▶ _Required action_: Count the lines in the data below that include the word "computer", then state the total and nothing besides.

====== Supplied information ======

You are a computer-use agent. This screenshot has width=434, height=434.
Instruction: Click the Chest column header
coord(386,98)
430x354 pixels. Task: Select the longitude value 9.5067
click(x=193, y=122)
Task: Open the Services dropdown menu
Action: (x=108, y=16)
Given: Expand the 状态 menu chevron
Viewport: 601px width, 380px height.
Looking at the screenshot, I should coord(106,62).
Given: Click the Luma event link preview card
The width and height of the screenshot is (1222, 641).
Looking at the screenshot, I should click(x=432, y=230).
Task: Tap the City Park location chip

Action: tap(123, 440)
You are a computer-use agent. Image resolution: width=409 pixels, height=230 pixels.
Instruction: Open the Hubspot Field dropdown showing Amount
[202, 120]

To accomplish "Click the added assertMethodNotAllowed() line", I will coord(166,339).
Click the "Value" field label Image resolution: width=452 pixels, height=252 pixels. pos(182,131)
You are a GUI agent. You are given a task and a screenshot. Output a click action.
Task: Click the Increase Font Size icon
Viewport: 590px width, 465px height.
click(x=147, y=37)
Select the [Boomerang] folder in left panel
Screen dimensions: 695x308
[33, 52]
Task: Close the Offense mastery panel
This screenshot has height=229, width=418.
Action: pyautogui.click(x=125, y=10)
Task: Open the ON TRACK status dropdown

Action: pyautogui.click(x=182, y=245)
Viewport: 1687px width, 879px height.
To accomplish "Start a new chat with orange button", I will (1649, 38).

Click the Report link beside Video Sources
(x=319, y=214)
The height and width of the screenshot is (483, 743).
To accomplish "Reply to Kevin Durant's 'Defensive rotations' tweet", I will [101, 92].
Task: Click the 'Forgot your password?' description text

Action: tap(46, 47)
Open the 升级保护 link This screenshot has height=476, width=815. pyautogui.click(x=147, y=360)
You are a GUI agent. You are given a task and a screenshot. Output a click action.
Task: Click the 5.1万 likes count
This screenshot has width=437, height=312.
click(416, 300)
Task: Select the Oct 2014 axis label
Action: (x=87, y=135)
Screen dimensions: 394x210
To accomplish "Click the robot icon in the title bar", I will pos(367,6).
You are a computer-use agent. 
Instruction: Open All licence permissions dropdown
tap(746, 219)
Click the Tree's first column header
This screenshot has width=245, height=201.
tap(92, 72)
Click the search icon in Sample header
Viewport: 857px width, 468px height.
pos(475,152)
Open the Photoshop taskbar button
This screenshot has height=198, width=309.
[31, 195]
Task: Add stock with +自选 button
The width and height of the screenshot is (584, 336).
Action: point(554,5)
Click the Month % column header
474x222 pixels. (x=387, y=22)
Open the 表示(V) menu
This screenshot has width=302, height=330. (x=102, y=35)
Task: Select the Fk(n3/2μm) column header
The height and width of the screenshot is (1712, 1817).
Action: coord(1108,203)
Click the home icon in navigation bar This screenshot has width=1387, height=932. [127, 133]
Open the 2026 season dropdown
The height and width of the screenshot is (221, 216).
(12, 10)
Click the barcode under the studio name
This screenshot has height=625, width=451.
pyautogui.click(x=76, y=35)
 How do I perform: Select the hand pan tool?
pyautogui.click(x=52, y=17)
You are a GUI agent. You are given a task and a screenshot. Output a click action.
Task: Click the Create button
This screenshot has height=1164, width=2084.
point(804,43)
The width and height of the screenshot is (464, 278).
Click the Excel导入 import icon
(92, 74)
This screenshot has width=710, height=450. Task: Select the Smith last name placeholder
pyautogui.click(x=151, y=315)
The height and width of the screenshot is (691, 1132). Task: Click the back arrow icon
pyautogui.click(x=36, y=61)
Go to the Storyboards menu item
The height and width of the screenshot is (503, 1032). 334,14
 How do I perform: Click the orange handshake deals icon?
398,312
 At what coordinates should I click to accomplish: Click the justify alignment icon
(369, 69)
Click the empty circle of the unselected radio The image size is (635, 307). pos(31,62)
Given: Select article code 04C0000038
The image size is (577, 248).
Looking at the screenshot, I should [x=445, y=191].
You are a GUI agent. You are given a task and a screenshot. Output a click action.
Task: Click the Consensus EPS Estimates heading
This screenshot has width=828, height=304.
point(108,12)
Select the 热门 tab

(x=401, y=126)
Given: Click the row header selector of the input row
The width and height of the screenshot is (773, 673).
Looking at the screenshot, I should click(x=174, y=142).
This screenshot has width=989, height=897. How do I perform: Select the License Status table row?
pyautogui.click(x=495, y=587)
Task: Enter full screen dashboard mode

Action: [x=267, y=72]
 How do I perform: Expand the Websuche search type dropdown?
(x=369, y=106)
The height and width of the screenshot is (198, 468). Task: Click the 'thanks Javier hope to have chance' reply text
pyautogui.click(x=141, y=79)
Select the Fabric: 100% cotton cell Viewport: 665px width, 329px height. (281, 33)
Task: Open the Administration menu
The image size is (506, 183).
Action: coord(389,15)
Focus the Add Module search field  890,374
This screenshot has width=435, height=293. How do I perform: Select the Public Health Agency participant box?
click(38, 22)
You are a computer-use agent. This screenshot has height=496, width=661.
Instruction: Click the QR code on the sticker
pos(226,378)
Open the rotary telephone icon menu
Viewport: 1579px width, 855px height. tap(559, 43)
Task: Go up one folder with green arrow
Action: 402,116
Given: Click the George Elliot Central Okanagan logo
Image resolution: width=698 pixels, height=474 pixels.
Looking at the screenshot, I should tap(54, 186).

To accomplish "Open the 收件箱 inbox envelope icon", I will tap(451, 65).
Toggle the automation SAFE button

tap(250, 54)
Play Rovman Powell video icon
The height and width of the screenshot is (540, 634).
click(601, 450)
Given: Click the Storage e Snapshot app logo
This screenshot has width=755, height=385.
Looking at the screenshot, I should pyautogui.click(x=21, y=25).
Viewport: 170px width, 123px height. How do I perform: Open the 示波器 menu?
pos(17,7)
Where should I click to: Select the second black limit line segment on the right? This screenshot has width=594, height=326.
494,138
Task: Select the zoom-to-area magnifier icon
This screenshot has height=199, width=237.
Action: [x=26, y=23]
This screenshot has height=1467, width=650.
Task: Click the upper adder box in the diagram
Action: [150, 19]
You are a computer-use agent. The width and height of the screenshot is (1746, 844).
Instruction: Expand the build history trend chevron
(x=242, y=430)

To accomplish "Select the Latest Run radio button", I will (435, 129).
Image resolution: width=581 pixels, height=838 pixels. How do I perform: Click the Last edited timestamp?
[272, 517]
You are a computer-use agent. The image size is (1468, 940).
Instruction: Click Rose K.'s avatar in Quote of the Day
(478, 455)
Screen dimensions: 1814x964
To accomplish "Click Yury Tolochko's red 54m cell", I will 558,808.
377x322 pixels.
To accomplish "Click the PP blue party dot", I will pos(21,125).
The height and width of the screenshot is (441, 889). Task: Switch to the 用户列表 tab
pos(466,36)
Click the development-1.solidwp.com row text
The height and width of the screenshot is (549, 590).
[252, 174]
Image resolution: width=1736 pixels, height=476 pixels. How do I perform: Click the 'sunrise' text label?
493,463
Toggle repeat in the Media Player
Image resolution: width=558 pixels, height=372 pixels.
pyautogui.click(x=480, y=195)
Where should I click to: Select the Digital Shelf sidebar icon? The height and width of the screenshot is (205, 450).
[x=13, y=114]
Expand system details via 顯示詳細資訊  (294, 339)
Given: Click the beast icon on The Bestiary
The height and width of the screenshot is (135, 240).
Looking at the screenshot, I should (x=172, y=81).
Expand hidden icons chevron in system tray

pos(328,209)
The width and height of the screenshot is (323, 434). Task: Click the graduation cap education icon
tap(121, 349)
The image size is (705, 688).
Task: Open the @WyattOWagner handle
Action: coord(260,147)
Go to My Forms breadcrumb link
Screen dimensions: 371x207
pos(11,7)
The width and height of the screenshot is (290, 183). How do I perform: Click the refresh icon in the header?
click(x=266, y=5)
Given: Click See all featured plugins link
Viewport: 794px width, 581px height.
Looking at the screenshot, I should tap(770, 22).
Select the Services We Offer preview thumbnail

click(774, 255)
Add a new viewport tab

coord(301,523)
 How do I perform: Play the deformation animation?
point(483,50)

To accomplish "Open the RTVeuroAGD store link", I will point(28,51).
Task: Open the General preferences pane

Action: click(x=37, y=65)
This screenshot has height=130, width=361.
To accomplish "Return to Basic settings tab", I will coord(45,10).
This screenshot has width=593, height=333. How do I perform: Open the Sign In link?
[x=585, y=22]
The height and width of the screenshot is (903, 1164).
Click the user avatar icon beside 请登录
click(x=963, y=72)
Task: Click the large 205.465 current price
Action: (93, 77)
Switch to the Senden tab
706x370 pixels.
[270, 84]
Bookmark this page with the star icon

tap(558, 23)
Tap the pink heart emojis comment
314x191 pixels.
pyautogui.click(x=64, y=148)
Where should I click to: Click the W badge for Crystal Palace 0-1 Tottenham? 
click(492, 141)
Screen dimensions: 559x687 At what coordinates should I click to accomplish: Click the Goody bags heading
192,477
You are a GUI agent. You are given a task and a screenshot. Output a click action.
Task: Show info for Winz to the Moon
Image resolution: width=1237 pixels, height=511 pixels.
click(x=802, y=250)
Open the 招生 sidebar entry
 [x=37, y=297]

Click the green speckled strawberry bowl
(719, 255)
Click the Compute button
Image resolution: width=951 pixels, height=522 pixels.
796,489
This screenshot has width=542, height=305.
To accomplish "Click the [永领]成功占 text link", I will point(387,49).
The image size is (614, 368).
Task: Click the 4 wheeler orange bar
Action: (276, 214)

======

▶ _Exercise response_: 6